Comme pour la plupart des foires, excepté Bâle, positionner des exposants sur deux étages est un inconvénient inévitable, d’autant plus qu’au Grimaldi Forum, on accède au niveau 1 par un escalator, ce qui donne l’impression d’aller vers un parking… Les stands installés dans cet espace pâtissent de cette architecture du lieu, ce qui ne m’a pas empêchée d’admirer le solo show de Bettina Rheims, exposé par la galerie Xippas. Les portraits de femmes célèbres sont ici montrés dans des formats modestes, ce qui rend l’œuvre la photographe plus humaine, plus accessible…
Quant partie mobilier, design, objets, appelez ça comme vous voulez, je préfère n’en pas parler …
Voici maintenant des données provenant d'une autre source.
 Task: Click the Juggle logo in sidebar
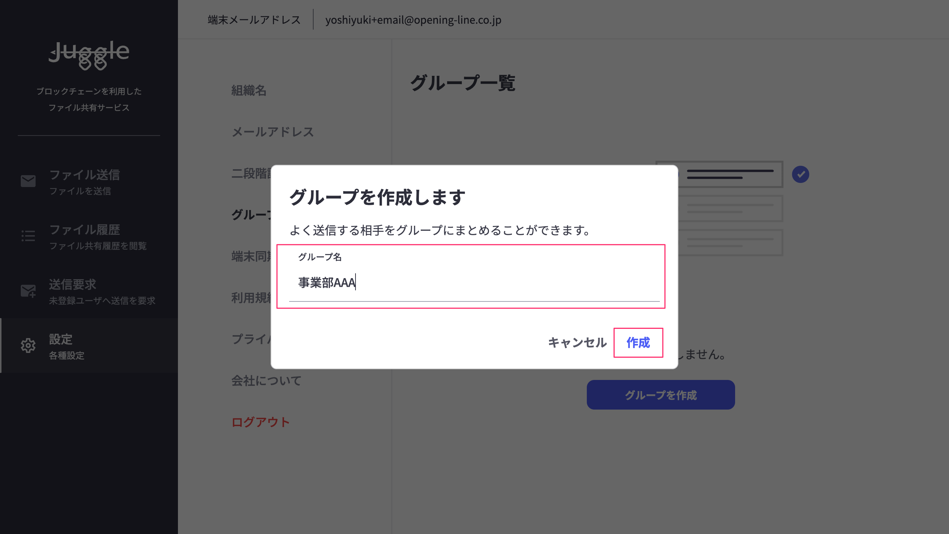[x=89, y=55]
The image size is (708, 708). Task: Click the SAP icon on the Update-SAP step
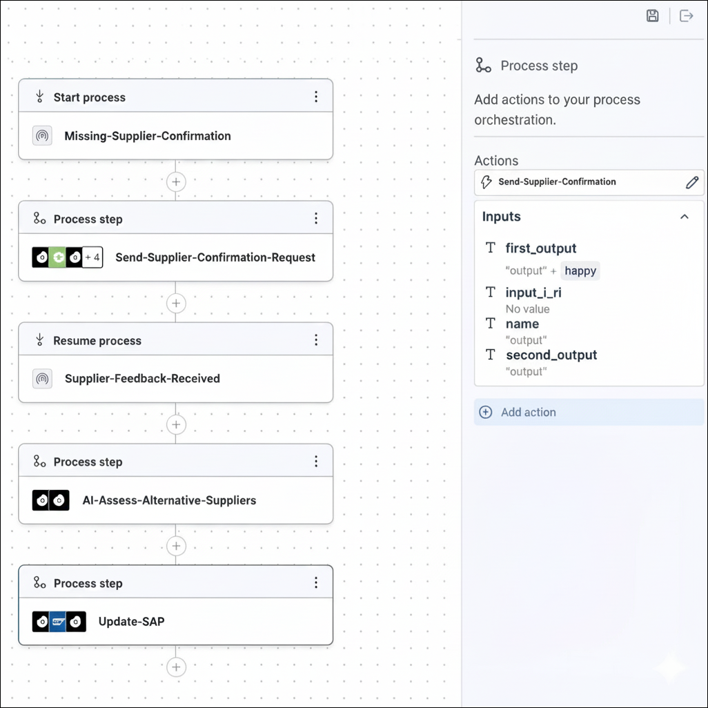click(x=58, y=621)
Undesignable, s’est tenu sur le Port de Nice le samedi 28 et le dimanche 29 avril 2019. Salon ignoré par la presse et la publicité, il a pourtant attiré un public de curieux, mais aussi de connaisseurs, heureux de trouver sur dans cette petite foire en plein air, aux allures de brocante, un mobilier design de qualité avec certaines pièces vintage incontournables. Pour la première fois à Nice, mais la neuvième à Paris Undesignable se veut un événement « Culture design » qui met à l’honneur le mobilier d’architectes et designers du 20ème siècle. Lancé en 2015 à Paris, avec vingt marchands, le salon est devenu aujourd’hui, le rendez-vous des « aficionados » du design. A rappeler ici, les règles instaurées par son créateur, Richard Serrault : pas de copies, pas d’objets reconstitués et pas d’objets cassés ! Le mobilier proposé doit être fabriqué au XXème siècle et être authentique.
Durant deux belles journées ensoleillées sur le Port de Nice, les curieux et amateurs ont pu flâner parmi les stands, craquer pour de belles pièces, et échanger avec les collectionneurs et les marchands présents. Une très bonne nouvelle pour Nice depuis longtemps orpheline de foires de qualité.